◆ **WHAT THE EXERCISE ASKS**
The stretch from the line with "Select the KL" through the line with "Open Bambu Lab" in the records below: write it out exactly, and nothing else.
#### RECORDS FOR PROCESSING ####
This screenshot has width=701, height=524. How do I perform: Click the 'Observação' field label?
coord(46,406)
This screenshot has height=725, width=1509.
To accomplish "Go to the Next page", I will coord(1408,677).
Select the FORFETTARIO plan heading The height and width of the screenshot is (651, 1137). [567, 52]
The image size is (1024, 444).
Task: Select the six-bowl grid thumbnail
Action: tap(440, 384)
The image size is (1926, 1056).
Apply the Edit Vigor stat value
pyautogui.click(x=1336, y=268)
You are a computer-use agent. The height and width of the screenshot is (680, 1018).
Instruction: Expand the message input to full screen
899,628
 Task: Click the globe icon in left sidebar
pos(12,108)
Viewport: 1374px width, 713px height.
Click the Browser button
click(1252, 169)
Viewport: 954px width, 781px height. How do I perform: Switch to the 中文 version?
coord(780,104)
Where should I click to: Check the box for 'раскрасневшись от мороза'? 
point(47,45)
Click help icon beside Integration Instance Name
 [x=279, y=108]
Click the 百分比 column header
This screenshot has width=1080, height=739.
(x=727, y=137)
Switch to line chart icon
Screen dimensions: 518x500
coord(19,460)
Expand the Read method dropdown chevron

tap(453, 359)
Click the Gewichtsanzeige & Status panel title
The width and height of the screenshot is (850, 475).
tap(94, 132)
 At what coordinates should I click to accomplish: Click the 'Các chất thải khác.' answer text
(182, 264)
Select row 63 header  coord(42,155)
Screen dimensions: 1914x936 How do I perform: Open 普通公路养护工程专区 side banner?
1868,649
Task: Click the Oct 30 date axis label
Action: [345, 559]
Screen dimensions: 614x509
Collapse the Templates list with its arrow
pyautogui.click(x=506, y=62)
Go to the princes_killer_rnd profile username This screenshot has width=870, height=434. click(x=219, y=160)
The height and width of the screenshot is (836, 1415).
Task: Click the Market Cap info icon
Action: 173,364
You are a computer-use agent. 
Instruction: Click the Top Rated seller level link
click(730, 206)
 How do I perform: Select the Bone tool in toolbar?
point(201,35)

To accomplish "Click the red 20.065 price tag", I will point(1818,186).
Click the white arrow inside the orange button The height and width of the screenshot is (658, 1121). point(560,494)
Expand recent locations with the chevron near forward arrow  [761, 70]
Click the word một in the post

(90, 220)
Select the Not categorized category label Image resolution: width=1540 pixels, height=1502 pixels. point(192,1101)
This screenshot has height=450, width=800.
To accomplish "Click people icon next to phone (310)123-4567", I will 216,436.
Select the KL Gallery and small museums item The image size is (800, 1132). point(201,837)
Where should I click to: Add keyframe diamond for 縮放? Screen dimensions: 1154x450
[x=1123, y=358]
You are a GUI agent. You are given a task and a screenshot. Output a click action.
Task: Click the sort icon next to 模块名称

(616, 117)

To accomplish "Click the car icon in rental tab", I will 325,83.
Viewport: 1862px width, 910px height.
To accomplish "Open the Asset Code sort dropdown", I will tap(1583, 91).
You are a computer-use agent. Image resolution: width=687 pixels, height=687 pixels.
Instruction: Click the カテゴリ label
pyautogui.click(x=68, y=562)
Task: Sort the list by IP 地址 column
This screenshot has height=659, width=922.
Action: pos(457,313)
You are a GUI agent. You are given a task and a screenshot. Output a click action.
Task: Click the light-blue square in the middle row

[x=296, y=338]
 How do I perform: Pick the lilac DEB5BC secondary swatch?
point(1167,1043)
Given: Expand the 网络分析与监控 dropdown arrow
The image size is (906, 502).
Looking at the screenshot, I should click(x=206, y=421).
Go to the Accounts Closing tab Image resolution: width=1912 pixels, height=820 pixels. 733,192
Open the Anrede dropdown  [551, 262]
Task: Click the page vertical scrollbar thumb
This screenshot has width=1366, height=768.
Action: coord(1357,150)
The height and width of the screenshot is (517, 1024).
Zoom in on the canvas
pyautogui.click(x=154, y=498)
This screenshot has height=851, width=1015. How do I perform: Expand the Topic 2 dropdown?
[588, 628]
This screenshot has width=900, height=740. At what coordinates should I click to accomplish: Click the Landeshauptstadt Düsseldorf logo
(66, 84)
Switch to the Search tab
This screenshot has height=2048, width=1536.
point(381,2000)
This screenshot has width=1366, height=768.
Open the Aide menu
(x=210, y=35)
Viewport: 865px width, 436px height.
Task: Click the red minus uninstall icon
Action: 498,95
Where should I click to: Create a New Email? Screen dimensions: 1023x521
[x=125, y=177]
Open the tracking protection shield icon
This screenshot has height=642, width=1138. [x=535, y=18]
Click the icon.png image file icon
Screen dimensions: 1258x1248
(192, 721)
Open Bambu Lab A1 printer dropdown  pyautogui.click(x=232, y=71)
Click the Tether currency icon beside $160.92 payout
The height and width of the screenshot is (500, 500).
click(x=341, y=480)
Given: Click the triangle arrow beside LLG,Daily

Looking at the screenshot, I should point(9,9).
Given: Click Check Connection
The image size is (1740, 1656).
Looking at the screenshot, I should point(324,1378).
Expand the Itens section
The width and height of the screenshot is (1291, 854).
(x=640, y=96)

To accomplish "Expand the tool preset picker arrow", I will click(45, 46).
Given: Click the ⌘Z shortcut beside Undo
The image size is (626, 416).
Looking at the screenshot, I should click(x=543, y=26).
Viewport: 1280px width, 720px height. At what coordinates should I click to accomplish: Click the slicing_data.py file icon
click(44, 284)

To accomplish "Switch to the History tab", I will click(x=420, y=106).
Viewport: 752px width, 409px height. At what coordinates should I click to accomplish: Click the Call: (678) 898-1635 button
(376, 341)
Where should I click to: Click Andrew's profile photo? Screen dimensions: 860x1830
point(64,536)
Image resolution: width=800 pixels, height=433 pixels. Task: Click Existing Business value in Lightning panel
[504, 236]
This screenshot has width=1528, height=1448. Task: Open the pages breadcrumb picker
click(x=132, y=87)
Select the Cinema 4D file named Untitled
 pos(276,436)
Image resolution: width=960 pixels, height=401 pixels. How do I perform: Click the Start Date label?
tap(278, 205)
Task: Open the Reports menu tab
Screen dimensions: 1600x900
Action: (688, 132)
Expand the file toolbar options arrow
####
◆ **EXPECTED ANSWER**
Select the KL Gallery and small museums item The image size is (800, 1132). point(201,837)
Where should I click to: Add keyframe diamond for 縮放? Screen dimensions: 1154x450
[x=1123, y=358]
You are a GUI agent. You are given a task and a screenshot. Output a click action.
Task: Click the sort icon next to 模块名称

(616, 117)

To accomplish "Click the car icon in rental tab", I will 325,83.
Viewport: 1862px width, 910px height.
To accomplish "Open the Asset Code sort dropdown", I will tap(1583, 91).
You are a computer-use agent. Image resolution: width=687 pixels, height=687 pixels.
Instruction: Click the カテゴリ label
pyautogui.click(x=68, y=562)
Task: Sort the list by IP 地址 column
This screenshot has height=659, width=922.
Action: pos(457,313)
You are a GUI agent. You are given a task and a screenshot. Output a click action.
Task: Click the light-blue square in the middle row

[x=296, y=338]
 How do I perform: Pick the lilac DEB5BC secondary swatch?
point(1167,1043)
Given: Expand the 网络分析与监控 dropdown arrow
The image size is (906, 502).
Looking at the screenshot, I should click(x=206, y=421).
Go to the Accounts Closing tab Image resolution: width=1912 pixels, height=820 pixels. 733,192
Open the Anrede dropdown  [551, 262]
Task: Click the page vertical scrollbar thumb
This screenshot has width=1366, height=768.
Action: coord(1357,150)
The height and width of the screenshot is (517, 1024).
Zoom in on the canvas
pyautogui.click(x=154, y=498)
This screenshot has height=851, width=1015. How do I perform: Expand the Topic 2 dropdown?
[588, 628]
This screenshot has width=900, height=740. At what coordinates should I click to accomplish: Click the Landeshauptstadt Düsseldorf logo
(66, 84)
Switch to the Search tab
This screenshot has height=2048, width=1536.
point(381,2000)
This screenshot has width=1366, height=768.
Open the Aide menu
(x=210, y=35)
Viewport: 865px width, 436px height.
Task: Click the red minus uninstall icon
Action: 498,95
Where should I click to: Create a New Email? Screen dimensions: 1023x521
[x=125, y=177]
Open the tracking protection shield icon
This screenshot has height=642, width=1138. [x=535, y=18]
Click the icon.png image file icon
Screen dimensions: 1258x1248
(192, 721)
Open Bambu Lab A1 printer dropdown  pyautogui.click(x=232, y=71)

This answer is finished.